#### TASK PROMPT:
Retype all of the records below line for line, with no changes.

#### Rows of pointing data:
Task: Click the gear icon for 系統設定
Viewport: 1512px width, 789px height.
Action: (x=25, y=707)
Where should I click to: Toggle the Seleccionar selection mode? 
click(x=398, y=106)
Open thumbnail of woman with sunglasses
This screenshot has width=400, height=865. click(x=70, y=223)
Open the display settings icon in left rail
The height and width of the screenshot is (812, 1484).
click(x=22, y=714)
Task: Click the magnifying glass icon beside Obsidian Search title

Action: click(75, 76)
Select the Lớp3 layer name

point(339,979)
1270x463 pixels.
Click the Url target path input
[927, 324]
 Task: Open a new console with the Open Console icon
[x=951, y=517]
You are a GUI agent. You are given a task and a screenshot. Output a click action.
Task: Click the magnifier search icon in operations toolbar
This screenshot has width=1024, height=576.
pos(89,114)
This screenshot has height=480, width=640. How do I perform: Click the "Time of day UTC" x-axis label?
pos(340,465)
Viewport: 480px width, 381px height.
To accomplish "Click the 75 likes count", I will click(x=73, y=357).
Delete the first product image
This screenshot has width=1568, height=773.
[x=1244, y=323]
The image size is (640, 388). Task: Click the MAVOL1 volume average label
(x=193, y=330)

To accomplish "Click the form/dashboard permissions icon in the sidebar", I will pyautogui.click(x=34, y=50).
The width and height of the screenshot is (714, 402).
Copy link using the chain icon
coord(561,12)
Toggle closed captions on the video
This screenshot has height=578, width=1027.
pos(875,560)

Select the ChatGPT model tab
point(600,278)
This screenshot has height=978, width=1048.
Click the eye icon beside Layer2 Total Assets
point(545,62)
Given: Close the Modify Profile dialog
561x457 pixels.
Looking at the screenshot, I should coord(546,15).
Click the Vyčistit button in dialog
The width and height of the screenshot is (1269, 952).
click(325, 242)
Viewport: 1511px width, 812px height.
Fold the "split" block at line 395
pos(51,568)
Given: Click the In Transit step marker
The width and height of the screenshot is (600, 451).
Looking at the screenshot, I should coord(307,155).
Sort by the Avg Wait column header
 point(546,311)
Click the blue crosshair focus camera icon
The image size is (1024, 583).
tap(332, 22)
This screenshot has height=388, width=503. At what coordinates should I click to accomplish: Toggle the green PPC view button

#### OUTPUT:
Task: Click the gear icon for 系統設定
Viewport: 1512px width, 789px height.
Action: (x=25, y=707)
Where should I click to: Toggle the Seleccionar selection mode? 
click(x=398, y=106)
Open thumbnail of woman with sunglasses
This screenshot has width=400, height=865. click(x=70, y=223)
Open the display settings icon in left rail
The height and width of the screenshot is (812, 1484).
click(x=22, y=714)
Task: Click the magnifying glass icon beside Obsidian Search title

Action: click(75, 76)
Select the Lớp3 layer name

point(339,979)
1270x463 pixels.
Click the Url target path input
[927, 324]
 Task: Open a new console with the Open Console icon
[x=951, y=517]
You are a GUI agent. You are given a task and a screenshot. Output a click action.
Task: Click the magnifier search icon in operations toolbar
This screenshot has width=1024, height=576.
pos(89,114)
This screenshot has height=480, width=640. How do I perform: Click the "Time of day UTC" x-axis label?
pos(340,465)
Viewport: 480px width, 381px height.
To accomplish "Click the 75 likes count", I will click(x=73, y=357).
Delete the first product image
This screenshot has width=1568, height=773.
[x=1244, y=323]
The image size is (640, 388). Task: Click the MAVOL1 volume average label
(x=193, y=330)

To accomplish "Click the form/dashboard permissions icon in the sidebar", I will pyautogui.click(x=34, y=50).
The width and height of the screenshot is (714, 402).
Copy link using the chain icon
coord(561,12)
Toggle closed captions on the video
This screenshot has height=578, width=1027.
pos(875,560)

Select the ChatGPT model tab
point(600,278)
This screenshot has height=978, width=1048.
Click the eye icon beside Layer2 Total Assets
point(545,62)
Given: Close the Modify Profile dialog
561x457 pixels.
Looking at the screenshot, I should coord(546,15).
Click the Vyčistit button in dialog
The width and height of the screenshot is (1269, 952).
click(325, 242)
Viewport: 1511px width, 812px height.
Fold the "split" block at line 395
pos(51,568)
Given: Click the In Transit step marker
The width and height of the screenshot is (600, 451).
Looking at the screenshot, I should coord(307,155).
Sort by the Avg Wait column header
 point(546,311)
Click the blue crosshair focus camera icon
The image size is (1024, 583).
tap(332, 22)
This screenshot has height=388, width=503. At what coordinates should I click to accomplish: Toggle the green PPC view button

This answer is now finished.